Red herring fallacy examples in commercials verification#

So the marketers paid extra for fraud verification services, put their own minds at ease, and kept buying more ads thinking there was low IVT (invalid traffic). The problem is compounded by the fact that so-called fraud verification tech services could not detect them as not real. Fake sites use bot traffic that is disguised to look real. By now, any reader should realize that this is no more than a red-hued smoked fish. Once marketers realized that there were fraudulent sites using fraudulent traffic to generate fraudulent ads to steal their budgets fraudulently, they started to chase the next red herring - “fraud free” ad inventory. This red herring harmed good publishers and helped fraudsters make more money.

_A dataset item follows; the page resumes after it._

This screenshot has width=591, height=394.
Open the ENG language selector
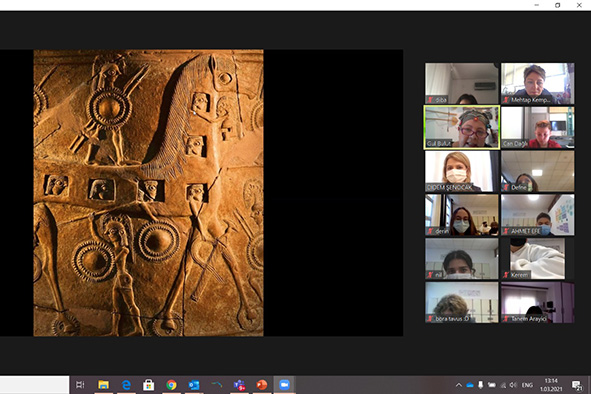pyautogui.click(x=527, y=385)
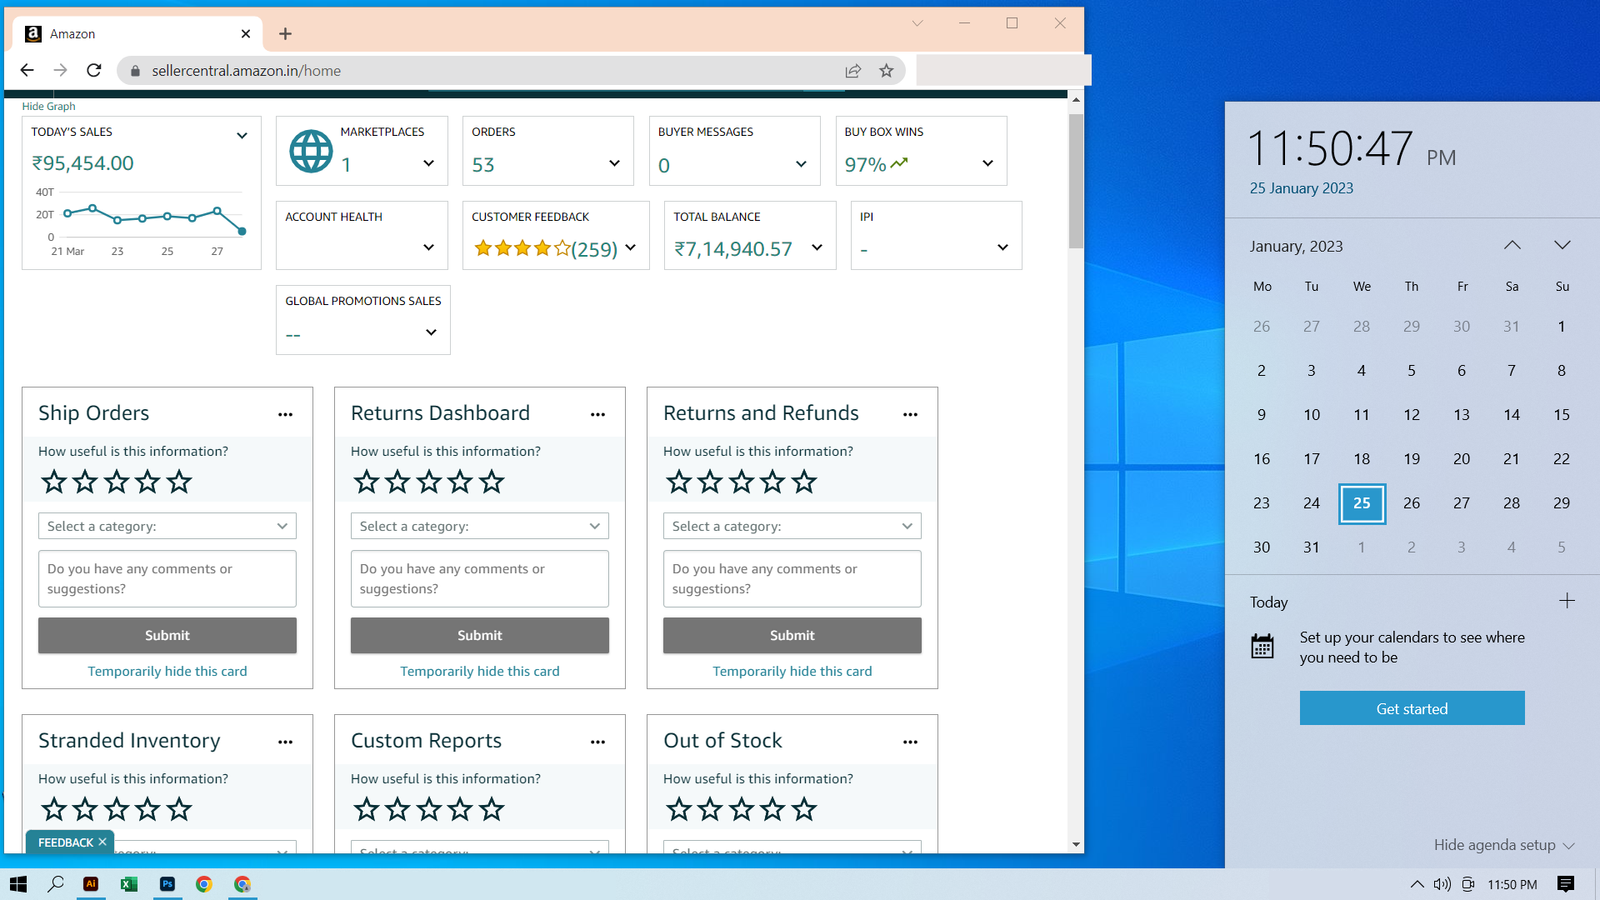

red herring fallacy examples in commercials

Good publishers with these types of page layouts saw 33% of their inventory become unsellable in an instant, because it wasn’t deemed “viewable” at the start. For example, if a page had 3 ads on it, and 2 were above-the-fold, and 1 was at the bottom, the page would have a starting viewability of 66%. It also reduced the dollars going to legitimate publishers whose page layouts meant that a certain portion of their inventory was not viewable when a webpage first loads. By insisting on the red herring of “100% viewable” marketers and the media agencies (like GroupM) that bought digital media for them, actually increased the amount of dollars going to fraudulent websites.

Red herring fallacy examples in commercials code#

This was because the fraudsters, cheaters that they are, simply used malicious code or other tricks to make all their inventory 100% viewable. Fraudulent sites always had higher viewability than real publisher sites.

red herring fallacy examples in commercials

What they didn’t realize was that this was a boon for fraudsters.